Lesson period: Second semester
(In case of multiple editions, please check the period, as it may vary)
- Observational cosmology · The structure of the Milky Way and the nearby Universe · Galaxies, clusters of galaxies · Particles present in the observable universe · Distance and mass measurements in cosmology · Hubble's law
- Classical cosmology · Cosmological principles · References to the concept of metrics in relativity · Isotropic universe (Robertson-Walker metric) · Friedmann-Lemaître equations · Distances in cosmology · Dynamics of expansion and simple cosmological models
- Thermal history of the universe · Kinetic and chemical balance of particles · Boltzmann equation · Plenty of particles and freeze-outs · Decoupling of neutrinos · Primordial nucleosynthesis: theory and observations
- Gravitational lensing · Strong lensing theory · Simple lens models and cosmological applications · Weak gravitational lensing in clusters of galaxies · Notes on weak lensing in a cosmological context
- Inflation and cosmic microwave background · Boltzmann's equations for photons · Einstein's equations with linear perturbations · Initial conditions and inflation · Anisotropies in the cosmic microwave background
Prerequisites for admission
The contents of the three-year degree physics and mathematics courses are considered indispensable. In addition, the contents of the Astronomy course (Master's Degree) are highly recommended.

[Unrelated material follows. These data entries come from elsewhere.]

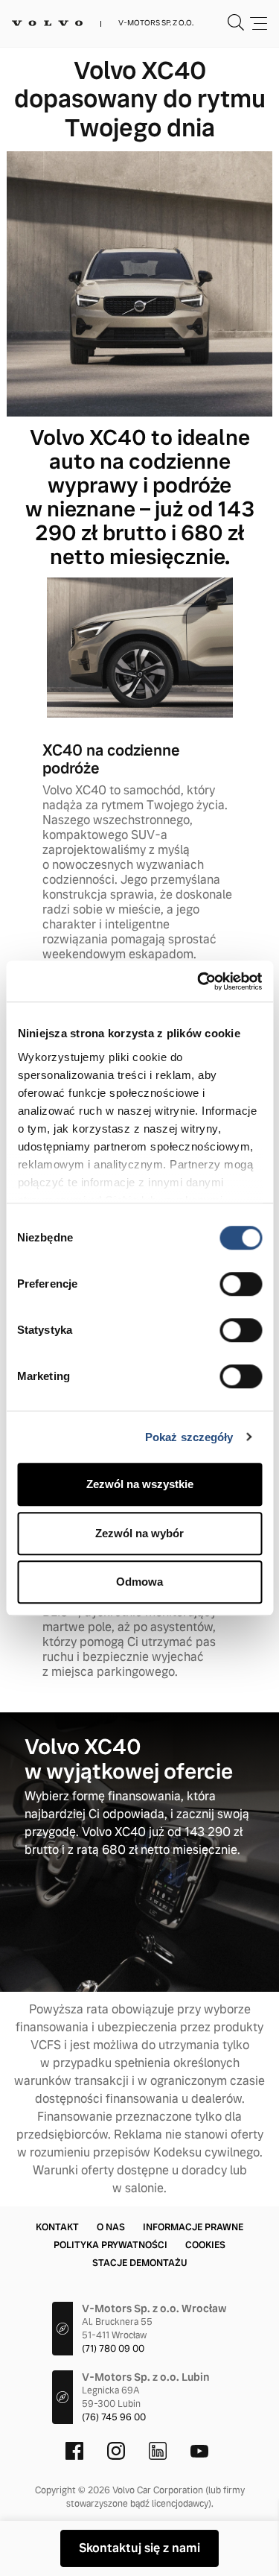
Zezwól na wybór (139, 1533)
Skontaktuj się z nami (139, 2548)
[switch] (240, 1284)
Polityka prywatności (110, 2245)
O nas (111, 2227)
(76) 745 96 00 (114, 2417)
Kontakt (57, 2227)
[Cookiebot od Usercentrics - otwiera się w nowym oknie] (198, 981)
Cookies (205, 2245)
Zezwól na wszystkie (139, 1484)
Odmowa (139, 1581)
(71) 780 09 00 (113, 2349)
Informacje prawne (193, 2227)
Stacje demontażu (139, 2263)
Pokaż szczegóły (189, 1437)
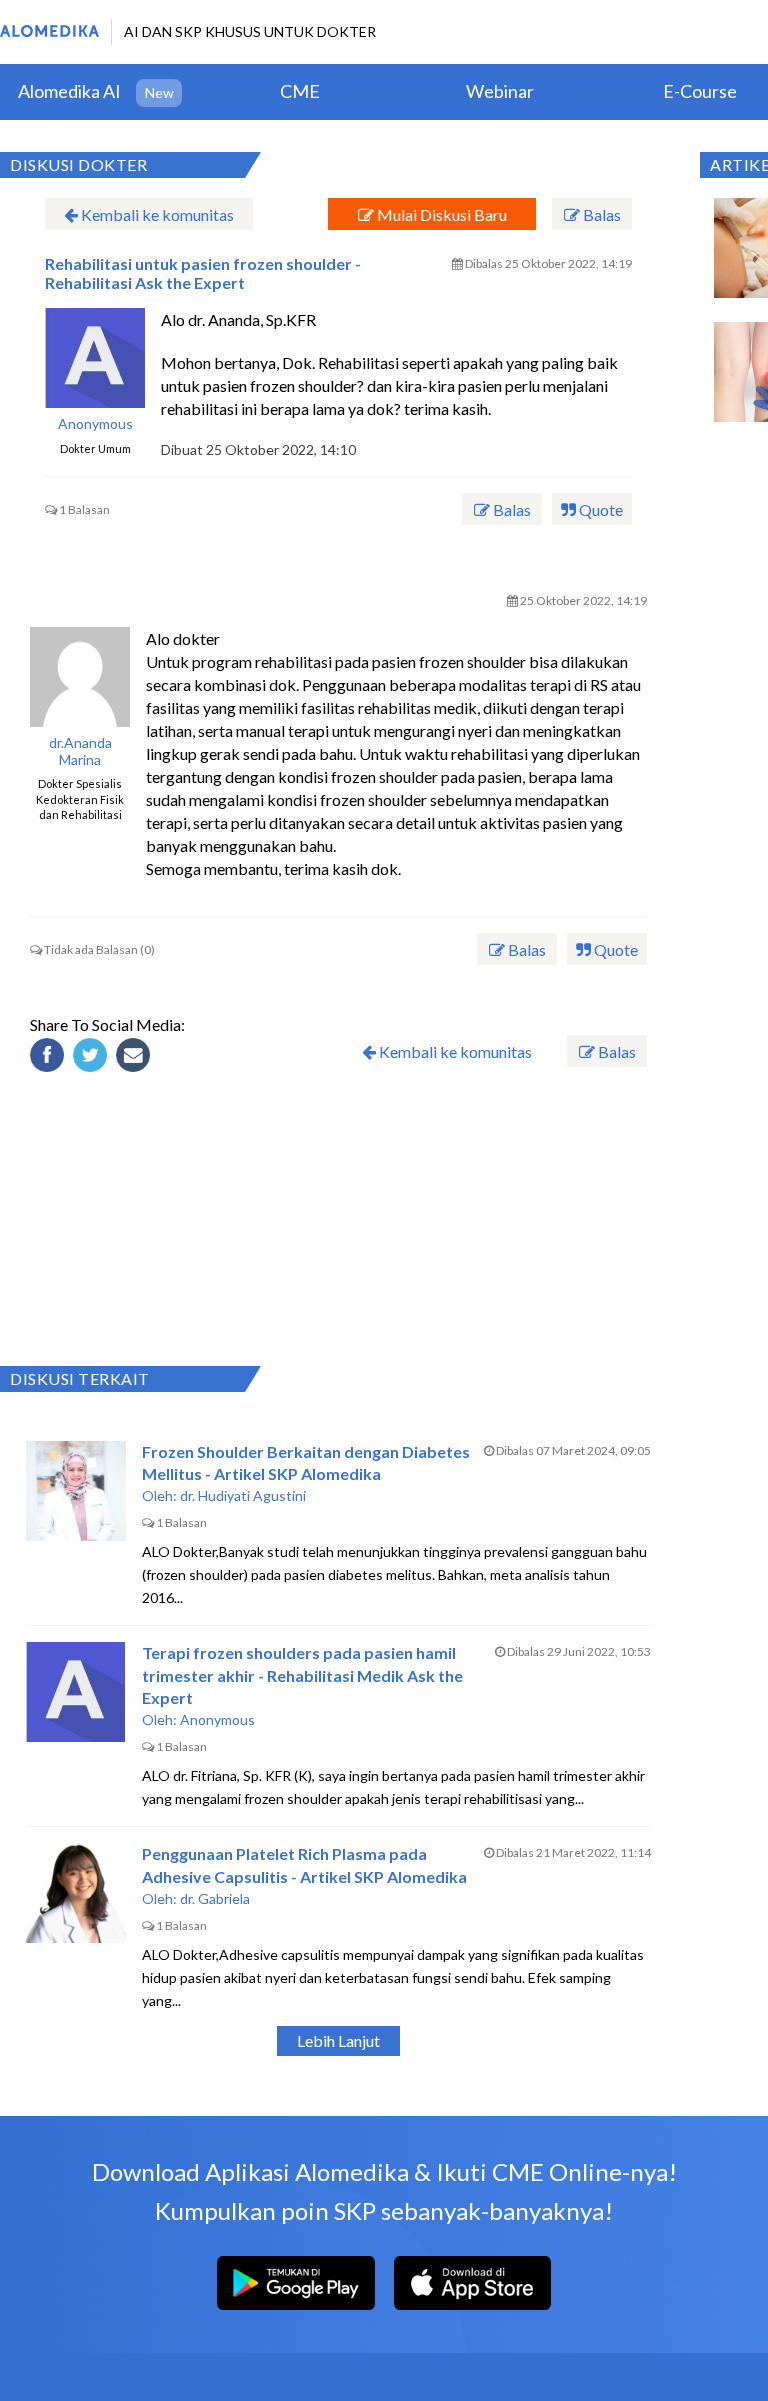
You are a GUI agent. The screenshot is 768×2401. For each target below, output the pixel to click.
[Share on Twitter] (93, 1058)
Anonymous (95, 424)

"Cosmology", S. Weinberg, Oxford University Press, 2004 "Cosmological Physics", J.A. Peacock, Cambridge University Press, 2012 "The Early Universe", E.W. KolbFrontiers & M.S. Turner, Frontiers in Physics, 1994 "Modern Cosmology", S. Dodelson, Elsevier, 2003 Scripts
Assessment methods and Criteria
The exam consists of an oral discussion lasting one hour that focuses on the topics covered in the course and on the ability to use the information available to the student to obtain simple results of cosmological relevance.